Method 1: Uploading to Session Storage (Temporary Use)

This is suitable for a quick, one-time analysis of a small file.

How-to:

  1. In the Left Sidebar, click the Folder icon to open the File Browser.

    Colab session storage screenshot 1

  2. At the top of the File Browser pane that appears, click the "Upload to session storage" button . It usually looks like a page icon with an arrow pointing upwards.

  3. A file selection dialog from your operating system will open. Navigate to the desired file on your local computer (e.g., sample_data.csv) and select it .

    Colab session storage screenshot 2

  4. The file will be uploaded to Colab's temporary environment, and you should see its name appear in the File Browser list . Upload speed depends on the file size and your internet connection.

    Colab session storage screenshot 3

Accessing the File in Code: Once uploaded to session storage, you typically refer to the file in your Python code using just its filename as the path, because it's in the "root" directory of this temporary environment.

# Example using Polars (syntax details covered later)
import polars as pl

try:
  df_temp = pl.read_csv('sample_data.csv')
  print("Successfully read from session storage:")
  print(df_temp.head(3))
except Exception as e:
  print(f"Error reading file: {e}")
  print("Did you upload 'sample_data.csv' using the File Browser?")

Crucial Reminder: Remember, this storage is temporary. If you restart your runtime or close the notebook for too long, sample_data.csv will disappear, and the code above would fail.

Persistent Storage

Method 2: Mounting Google Drive (Recommended)

This is the standard and most reliable way to work with your data files for this course.

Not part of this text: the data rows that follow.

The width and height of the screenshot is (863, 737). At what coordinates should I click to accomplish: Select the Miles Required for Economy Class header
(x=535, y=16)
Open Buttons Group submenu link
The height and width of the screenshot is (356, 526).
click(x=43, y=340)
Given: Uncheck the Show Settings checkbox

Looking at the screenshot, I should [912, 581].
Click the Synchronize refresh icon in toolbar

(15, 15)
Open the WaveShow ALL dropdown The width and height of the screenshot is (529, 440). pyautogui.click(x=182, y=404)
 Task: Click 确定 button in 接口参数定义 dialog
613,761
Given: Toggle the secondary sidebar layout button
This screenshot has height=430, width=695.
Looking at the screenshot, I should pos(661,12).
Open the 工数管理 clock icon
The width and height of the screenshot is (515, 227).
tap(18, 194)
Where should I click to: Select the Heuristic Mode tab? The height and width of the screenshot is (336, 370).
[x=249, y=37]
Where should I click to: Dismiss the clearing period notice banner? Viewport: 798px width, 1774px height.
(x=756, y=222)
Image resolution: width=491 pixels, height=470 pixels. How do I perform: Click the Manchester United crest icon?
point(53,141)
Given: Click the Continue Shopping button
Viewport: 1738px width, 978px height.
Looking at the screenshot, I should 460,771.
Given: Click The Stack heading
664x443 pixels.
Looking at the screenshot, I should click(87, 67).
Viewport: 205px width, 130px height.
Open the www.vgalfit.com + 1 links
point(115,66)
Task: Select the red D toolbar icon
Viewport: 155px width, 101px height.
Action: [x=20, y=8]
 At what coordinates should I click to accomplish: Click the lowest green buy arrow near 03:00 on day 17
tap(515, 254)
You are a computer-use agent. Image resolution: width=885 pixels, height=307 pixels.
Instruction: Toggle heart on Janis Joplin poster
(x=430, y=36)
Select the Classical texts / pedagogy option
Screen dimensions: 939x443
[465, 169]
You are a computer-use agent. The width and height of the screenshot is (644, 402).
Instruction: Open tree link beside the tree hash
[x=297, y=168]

How-to (Mounting Your Drive):

  1. Add a new code cell to your notebook if you don't have one ready .

    Colab mounting Google Drive screenshot 1

  2. Enter the following exact Python code snippet into the cell:

    from google.colab import drive
    drive.mount('/content/drive')
    

  3. Run this code cell (e.g., Shift+Enter).

    Colab mounting Google Drive screenshot 2

    Warning

    Authorization process is dynamic and sensitive to security settings on your Google profile, personal computer, and the browser. Most likely the instructions here may not match what you see. Follow the instructions on your screen closely. If you have trouble completing the task, please reach out.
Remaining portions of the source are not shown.